Beberapa waktu lalu, dunia sepak bola digegerkan dengan pelecehan rasis yang diterima pemain muda Juventus, Moise Kean, pada laga melawan Cagliari. Ketika itu, Kean dilaporkan mendapat nyanyian bernada rasis tiap kali penyerang 19 tahun tersebut memegang bola. Karena itulah, ketika mencetak gol kedua Juventus pada menit 85, Kean melakukan selebrasi tepat di depan suporter garis keras Cagliari.
Isu rasis di Italia memang tak kunjung berakhir. Pada medio Januari 2019, bek Napoli, Kalidou Koulibaly, juga mendapat nyanyian bernada rasis saat bertandang ke markas Inter Milan. Akibat kelakuan sang suporter, La Beneamata harus menjalani dua laga kandang Liga Italia tanpa ditemani penonton.
Permasalahan rasis nampaknya terus mendarah daging dalam dunia sepakbola. Penggawa manchester City, Kyle Walker, bahkan mengatakan jika rasisme sudah ada dimana-mana.
“Kalian bisa memasang banner, kalian juga bisa memakai sebuah kaos yang bertuliskan anti rasisme. Akan tetapi, permasalahan tersebut tidak hanya berada didalam dunia sepak bola. Rasisme ada dimana-mana.”
Sepertinya apa yang dikatakan oleh Kyle Walker benar. Permasalahan ini sudah menyebar luas hingga ke seluruh penjuru bumi. Rasisme masih menjadi penyakit kronis dalam hidup manusia, tak terkecuali dalam sepakbola. Berbagai perilaku rasial tak jarang bermunculan dan beberapa pemain pernah menjadi korban seperti Patrice Evra, Suley Muntari, Dani Alves, Mario Balotelli, hingga Raheem Sterling.
Penggawa muda Chelsea, Callum Hudson-Odoi, bahkan tak luput dari ulah memalukan para supporter yang tak bermoral. Ketika menjalani laga bersama Tim Nasional Inggris, Odoi dan beberapa penggawa Inggris lainnya dilecehkan oleh para penggemar Montenegro. Dalam beberapa kesempatan, fans Montenegro menirukan suara monyet, terutama ketika Raheem Sterling mencetak gol kelima Inggris dan juga saat Danny Rose mendapat kartu kuning jelang akhir laga.

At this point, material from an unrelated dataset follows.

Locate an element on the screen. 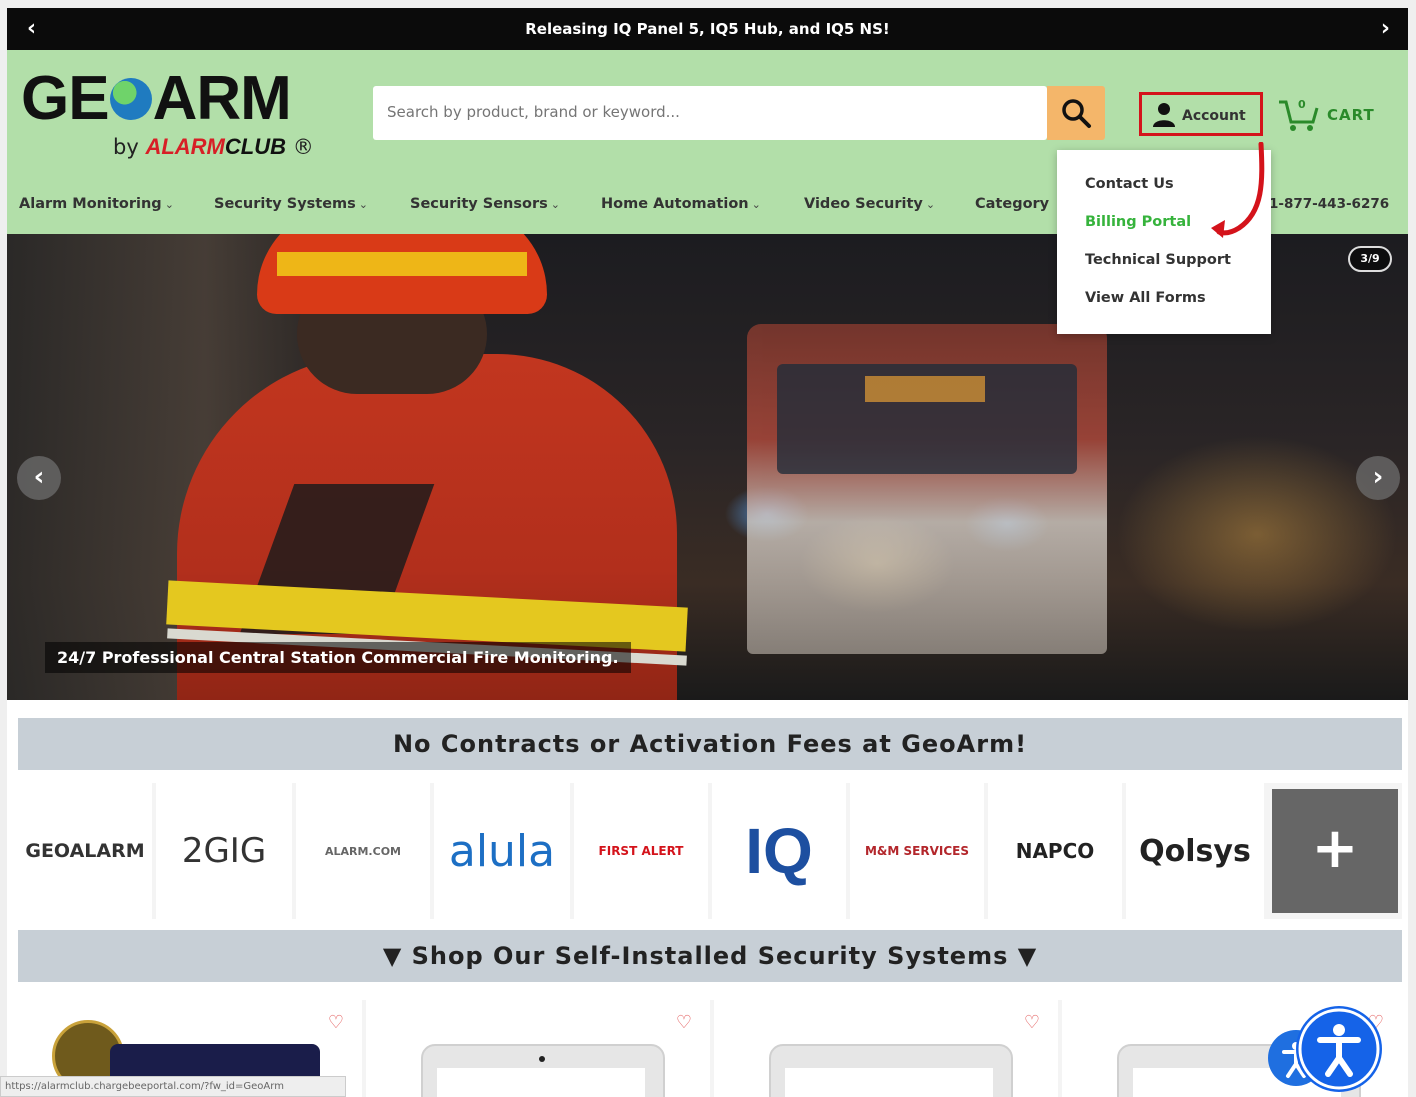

Karena kesal, Odoi mengatakan,
“Diskriminasi tak boleh terjadi di mana pun. Kita semua setara, bermain sesuai fair play. Namun, ketika kalian mendengar hal-hal semacam itu dari fans, itu tidak bisa diterima. Semoga UEFA bisa bertindak,”
“Aku dan Danny Rose mendengarnya. Mereka berteriak seperti suara monyet. Kami harus tetap menegakkan kepala dan memiliki mental kuat. Semoga Rose baik-baik saja. Kami sudah mendiksusikan hal ini, dia punya mental yang kuat. Mari kita tunggu langkah dari UEFA.”
Namun nampaknya, mendapat perlakuan rasis bukan hal biasa bagi Danny Rose. Bek Tottenham Hotspur itu ingin segera mengakhiri karier sepak bolanya dan mengaku menantikan masa pensiunnya yang akan datang enam tahun lagi.
“Aku sudah muak! Saat ini menyoal bagaimana aku memprogram diriku, aku hanya berpikir, ‘Aku masih punya lima atau enam tahun tersisa di sepakbola dan aku tak sabar untuk mengakhirinya’. Dengan melihat bagaimana upaya yang telah dilakukan sampai saat ini. Aku ingin keluar dari situasi ini.”
Hal tersebut membuktikan betapa menyakitkannya ketika seseorang mendapat perlakuan rasis. Demi mendukung gerakan anti rasisme, bintang Manchester City, Raheem Sterling, terus menyuarakan gerakan anti diskriminasi rasial. Baru-baru ini, Sterling bahkan baru saja menerima penghargaan karena dianggap vokal dalam memberantas permasalahan tersebut.
Dalam rangka memberantas rasisme, FIFA juga terus mengkampanyekan seruan “kick racism out of football”. Hal itu mengindikasikan bahwa perbuatan rasis pantas disikapi demikian. Rasisme bukan hanya mencederai sportivitas, lebih dari itu, sikap rasis sama saja merendahkan derajat kemanusiaan. Segala bentuk rasisme wajib ditendang keluar dari sepakbola.